PEQUIM (Reuters) - As exportações e importações da China perderam força em agosto, com o crescimento abaixo das previsões, uma vez que o aumento da inflação prejudicou a demanda no exterior e novas restrições da Covid-19 e ondas de calor interromperam a produção, revivendo os riscos negativos para a economia instável.

As exportações subiram 7,1% em agosto em relação ao ano anterior, desacelerando em relação ao ganho de 18,0% em julho e marcando a primeira desaceleração desde abril, mostraram dados oficiais na quarta-feira, bem abaixo das expectativas dos analistas de um aumento de 12,8%.

As exportações têm tido um desempenho melhor do que outros impulsionadores econômicos este ano, mas agora enfrentam desafios crescentes à medida que o aumento dos juros, a inflação e as tensões geopolíticas afetam a demanda externa.
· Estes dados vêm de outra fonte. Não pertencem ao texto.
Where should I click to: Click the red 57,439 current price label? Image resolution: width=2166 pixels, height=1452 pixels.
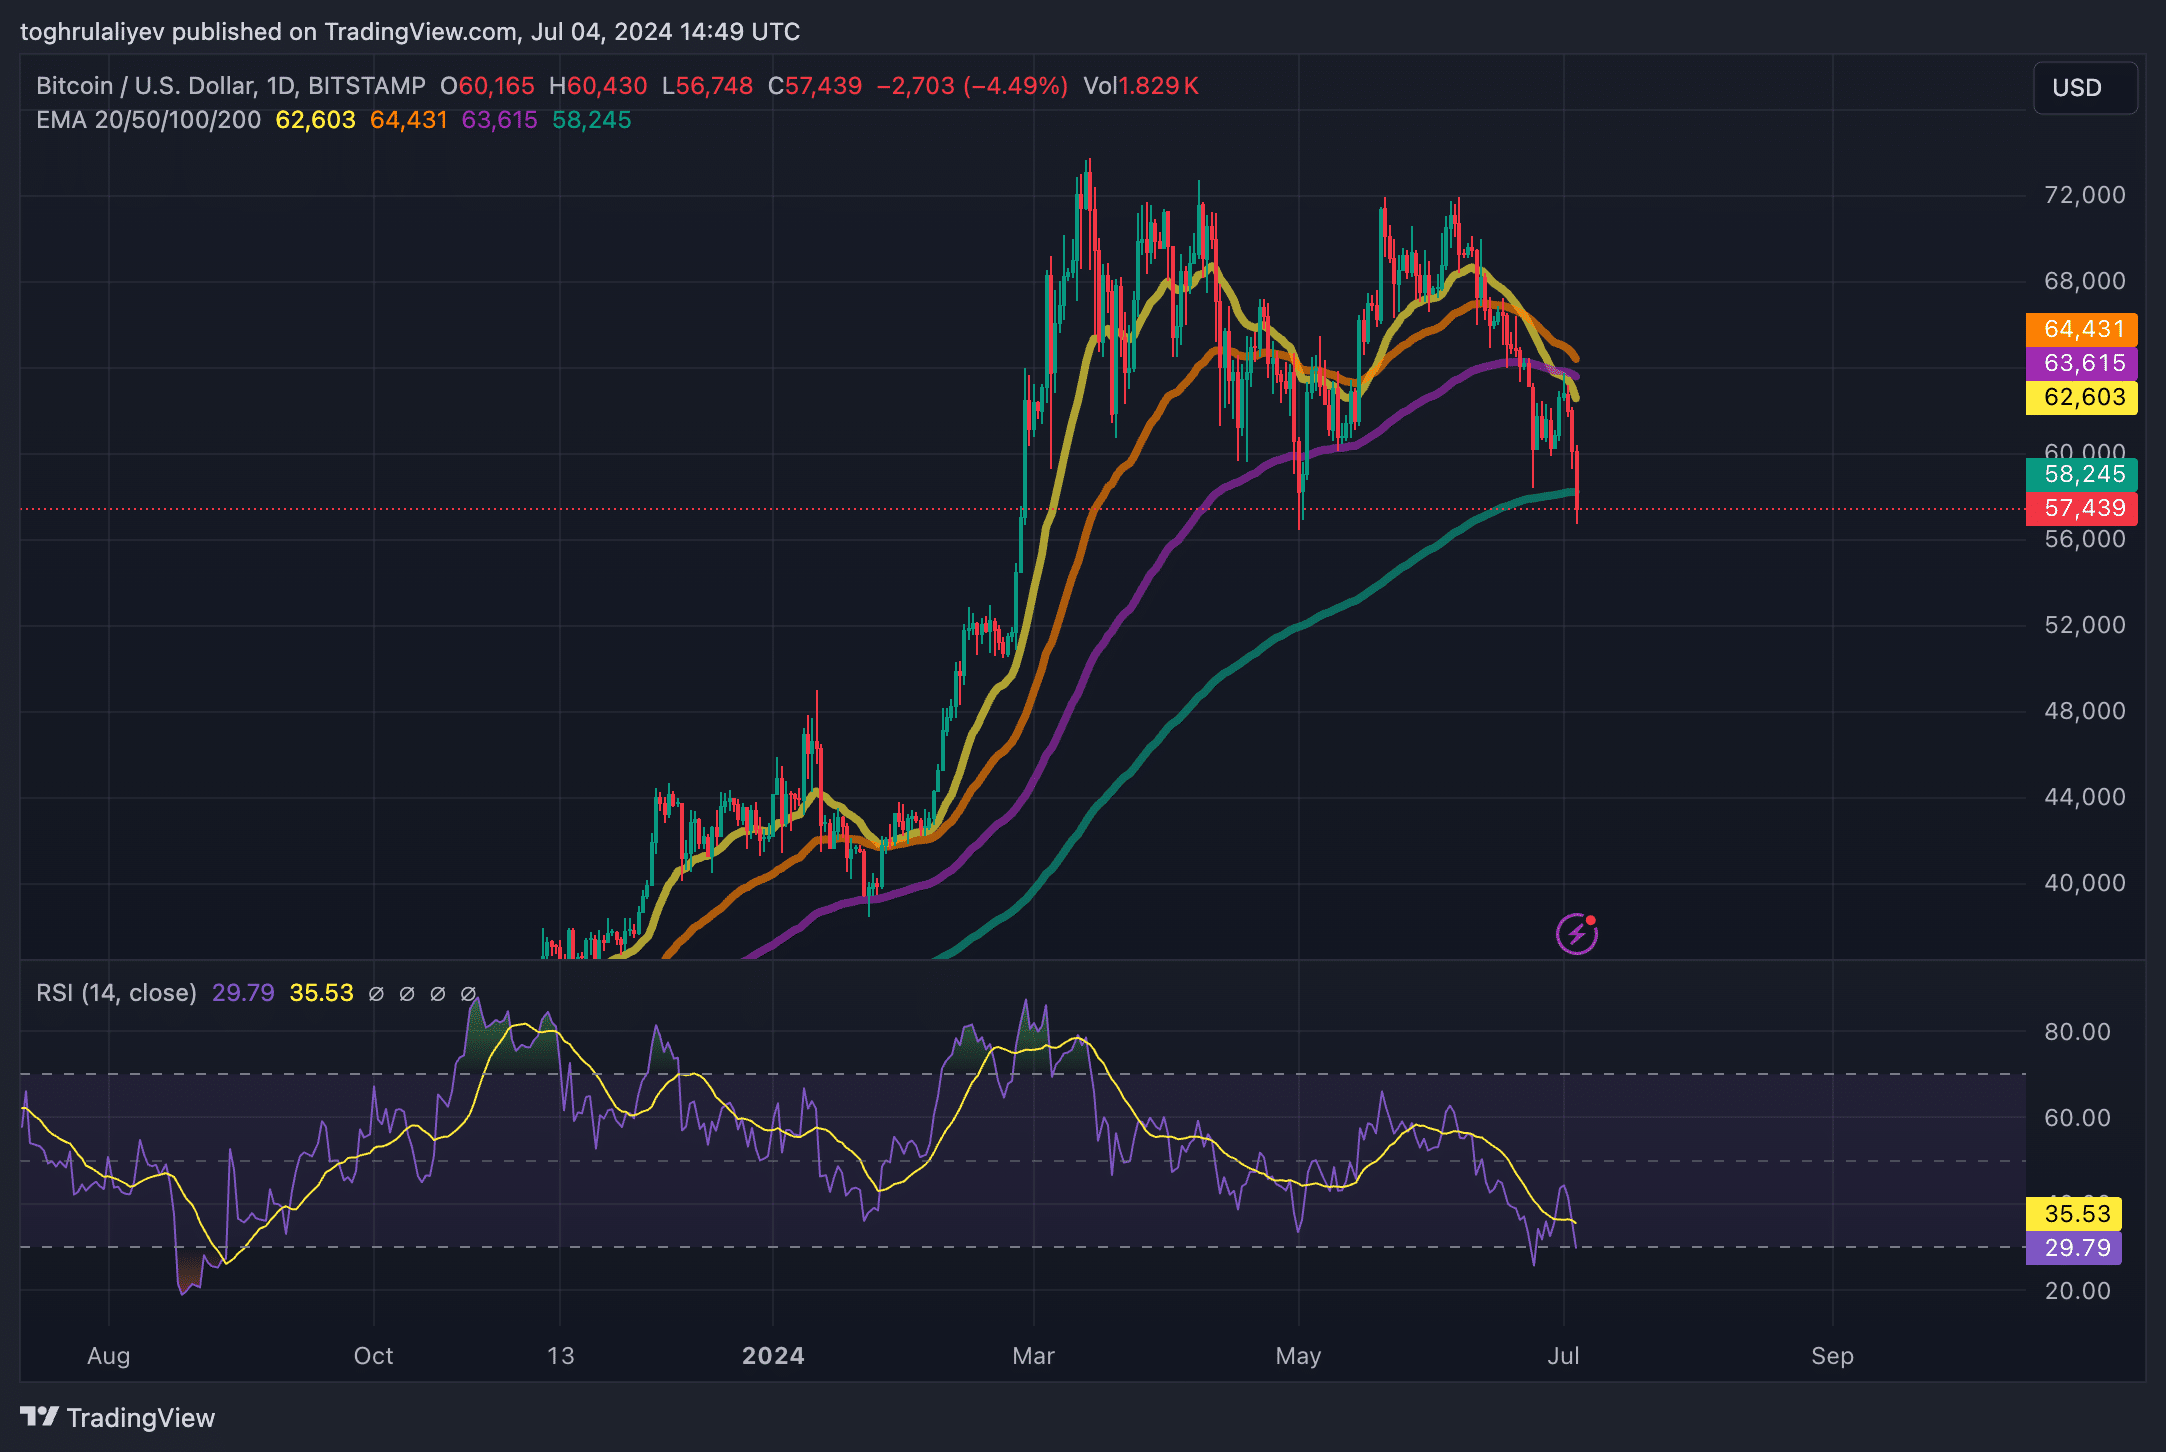click(x=2083, y=508)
"Parece que a suavidade das exportações chegou mais cedo do que o esperado, com os dados recentes de embarques sugerindo que a demanda dos EUA e da União Europeia já desacelerou, pois os preços dos embarques têm caído significativamente", disse Zhou Hao, economista-chefe da Guotai Junan International.

Ele espera que os efeitos dos preços continuem a atrapalhar o comércio e disse que o crescimento das importações em termos reais já se tornou negativo desde o final do primeiro trimestre, sugerindo mais ventos contrários para a demanda.